Dataset content =>
- Opening Delimiter -

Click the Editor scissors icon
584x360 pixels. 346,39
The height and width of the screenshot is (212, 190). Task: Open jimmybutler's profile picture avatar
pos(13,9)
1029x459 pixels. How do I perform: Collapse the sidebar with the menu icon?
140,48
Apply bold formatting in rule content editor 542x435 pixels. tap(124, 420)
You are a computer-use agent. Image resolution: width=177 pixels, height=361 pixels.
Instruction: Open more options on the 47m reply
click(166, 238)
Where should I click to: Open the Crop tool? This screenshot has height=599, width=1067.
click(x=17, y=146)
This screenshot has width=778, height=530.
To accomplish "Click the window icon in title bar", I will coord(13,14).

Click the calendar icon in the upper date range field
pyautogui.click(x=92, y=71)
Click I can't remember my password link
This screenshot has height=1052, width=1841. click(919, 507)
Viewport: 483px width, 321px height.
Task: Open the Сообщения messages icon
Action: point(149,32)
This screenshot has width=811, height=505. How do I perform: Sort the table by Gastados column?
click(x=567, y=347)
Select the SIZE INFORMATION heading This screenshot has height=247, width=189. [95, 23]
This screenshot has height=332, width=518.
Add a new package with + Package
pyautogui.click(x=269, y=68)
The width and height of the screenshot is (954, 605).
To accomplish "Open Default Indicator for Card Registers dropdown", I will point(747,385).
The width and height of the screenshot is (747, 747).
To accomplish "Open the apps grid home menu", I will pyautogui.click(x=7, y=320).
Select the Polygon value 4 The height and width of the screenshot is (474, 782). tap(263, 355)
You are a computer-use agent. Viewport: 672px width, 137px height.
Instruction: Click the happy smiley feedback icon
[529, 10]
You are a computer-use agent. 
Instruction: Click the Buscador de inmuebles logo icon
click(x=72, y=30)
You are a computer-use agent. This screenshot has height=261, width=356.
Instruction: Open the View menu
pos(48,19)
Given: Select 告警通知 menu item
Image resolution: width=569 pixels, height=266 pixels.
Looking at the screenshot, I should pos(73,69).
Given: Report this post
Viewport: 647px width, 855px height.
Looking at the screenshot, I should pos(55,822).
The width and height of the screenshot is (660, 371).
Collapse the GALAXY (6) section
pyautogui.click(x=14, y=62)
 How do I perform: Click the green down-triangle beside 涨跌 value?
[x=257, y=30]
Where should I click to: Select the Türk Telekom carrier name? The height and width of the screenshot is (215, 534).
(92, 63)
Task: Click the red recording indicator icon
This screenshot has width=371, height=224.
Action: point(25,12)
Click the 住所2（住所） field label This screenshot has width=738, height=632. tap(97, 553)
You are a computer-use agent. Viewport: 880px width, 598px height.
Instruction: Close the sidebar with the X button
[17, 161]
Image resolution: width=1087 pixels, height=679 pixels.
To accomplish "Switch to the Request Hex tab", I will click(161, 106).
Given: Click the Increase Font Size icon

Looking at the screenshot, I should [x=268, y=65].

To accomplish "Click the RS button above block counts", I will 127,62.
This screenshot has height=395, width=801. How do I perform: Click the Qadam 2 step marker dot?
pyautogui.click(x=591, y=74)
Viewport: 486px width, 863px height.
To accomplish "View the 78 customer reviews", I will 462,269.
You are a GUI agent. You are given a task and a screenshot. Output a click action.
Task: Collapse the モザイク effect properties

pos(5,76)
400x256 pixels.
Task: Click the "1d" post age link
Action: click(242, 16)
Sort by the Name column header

- Closing Delimiter -

Task => All of the lines above must be returned exactly.

Solved exercise =>
Click the Editor scissors icon
584x360 pixels. 346,39
The height and width of the screenshot is (212, 190). Task: Open jimmybutler's profile picture avatar
pos(13,9)
1029x459 pixels. How do I perform: Collapse the sidebar with the menu icon?
140,48
Apply bold formatting in rule content editor 542x435 pixels. tap(124, 420)
You are a computer-use agent. Image resolution: width=177 pixels, height=361 pixels.
Instruction: Open more options on the 47m reply
click(166, 238)
Where should I click to: Open the Crop tool? This screenshot has height=599, width=1067.
click(x=17, y=146)
This screenshot has width=778, height=530.
To accomplish "Click the window icon in title bar", I will coord(13,14).

Click the calendar icon in the upper date range field
pyautogui.click(x=92, y=71)
Click I can't remember my password link
This screenshot has height=1052, width=1841. click(919, 507)
Viewport: 483px width, 321px height.
Task: Open the Сообщения messages icon
Action: point(149,32)
This screenshot has width=811, height=505. How do I perform: Sort the table by Gastados column?
click(x=567, y=347)
Select the SIZE INFORMATION heading This screenshot has height=247, width=189. [95, 23]
This screenshot has height=332, width=518.
Add a new package with + Package
pyautogui.click(x=269, y=68)
The width and height of the screenshot is (954, 605).
To accomplish "Open Default Indicator for Card Registers dropdown", I will point(747,385).
The width and height of the screenshot is (747, 747).
To accomplish "Open the apps grid home menu", I will pyautogui.click(x=7, y=320).
Select the Polygon value 4 The height and width of the screenshot is (474, 782). tap(263, 355)
You are a computer-use agent. Viewport: 672px width, 137px height.
Instruction: Click the happy smiley feedback icon
[529, 10]
You are a computer-use agent. 
Instruction: Click the Buscador de inmuebles logo icon
click(x=72, y=30)
You are a computer-use agent. This screenshot has height=261, width=356.
Instruction: Open the View menu
pos(48,19)
Given: Select 告警通知 menu item
Image resolution: width=569 pixels, height=266 pixels.
Looking at the screenshot, I should pos(73,69).
Given: Report this post
Viewport: 647px width, 855px height.
Looking at the screenshot, I should pos(55,822).
The width and height of the screenshot is (660, 371).
Collapse the GALAXY (6) section
pyautogui.click(x=14, y=62)
 How do I perform: Click the green down-triangle beside 涨跌 value?
[x=257, y=30]
Where should I click to: Select the Türk Telekom carrier name? The height and width of the screenshot is (215, 534).
(92, 63)
Task: Click the red recording indicator icon
This screenshot has width=371, height=224.
Action: point(25,12)
Click the 住所2（住所） field label This screenshot has width=738, height=632. tap(97, 553)
You are a computer-use agent. Viewport: 880px width, 598px height.
Instruction: Close the sidebar with the X button
[17, 161]
Image resolution: width=1087 pixels, height=679 pixels.
To accomplish "Switch to the Request Hex tab", I will click(161, 106).
Given: Click the Increase Font Size icon

Looking at the screenshot, I should [x=268, y=65].

To accomplish "Click the RS button above block counts", I will 127,62.
This screenshot has height=395, width=801. How do I perform: Click the Qadam 2 step marker dot?
pyautogui.click(x=591, y=74)
Viewport: 486px width, 863px height.
To accomplish "View the 78 customer reviews", I will 462,269.
You are a GUI agent. You are given a task and a screenshot. Output a click action.
Task: Collapse the モザイク effect properties

pos(5,76)
400x256 pixels.
Task: Click the "1d" post age link
Action: click(242, 16)
Sort by the Name column header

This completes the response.